Tuesday, March 27, 2012

Are the "Less Fortunate" Less Fortunate?

In his front-page-of-the-business-section "Economic Scene" column in The New York Times last week, Eduardo Porter wrote, "The United States does less than other rich countries to transfer income from the affluent to the less fortunate."
Think about that sentence for a moment. It ends oddly. Logic dictates that it should have said, "transfer income from the affluent to the less affluent," not the less fortunate.
But for Porter, as for the left generally, those who are not affluent are not merely "less affluent," they are "less fortunate."
Why is this? Why is the leftist division almost always between the "affluent" and the "less fortunate" or between the "more fortunate" and the "less fortunate"?
To understand the left, one must understand that in its view the greatest evil is material inequality.
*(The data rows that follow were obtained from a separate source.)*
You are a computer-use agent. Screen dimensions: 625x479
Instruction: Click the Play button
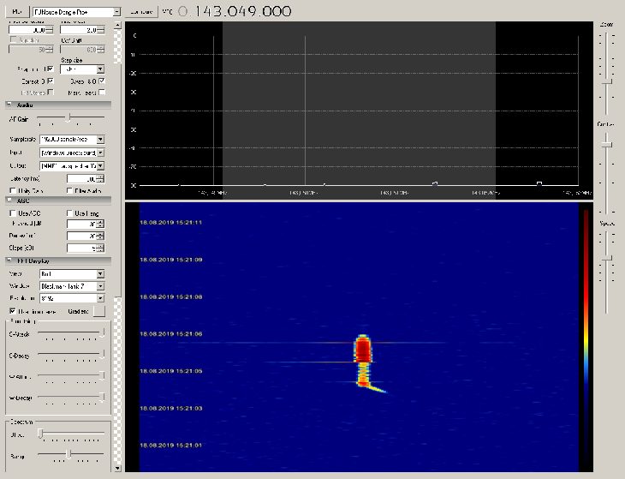point(16,12)
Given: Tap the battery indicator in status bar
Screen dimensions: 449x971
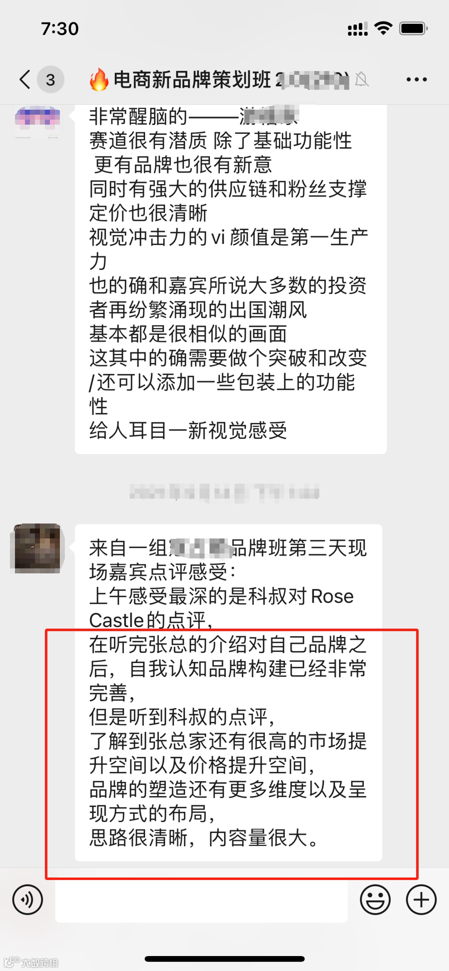Looking at the screenshot, I should [413, 28].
The left is more troubled by economic inequality than by evil, as humanity has generally understood the term. The leftist divides the world not between good and evil but rich and poor.
Because inequality is the chief moral concern of the left, the words "less affluent" or even "poorer" do not meet the left's moral needs. It needs to believe, and to have others believe, that what separates economic classes is not merely how much material wealth members of each class have. Rather, it is the amount of good and bad luck -- "fortune," as the left puts it -- that each class has.
This is how the left justifies high taxes. Isn't it only fair and moral that as much money as possible be taken from the lucky and given to the unlucky? After all, the affluent didn't achieve affluence through harder work, but through greater luck.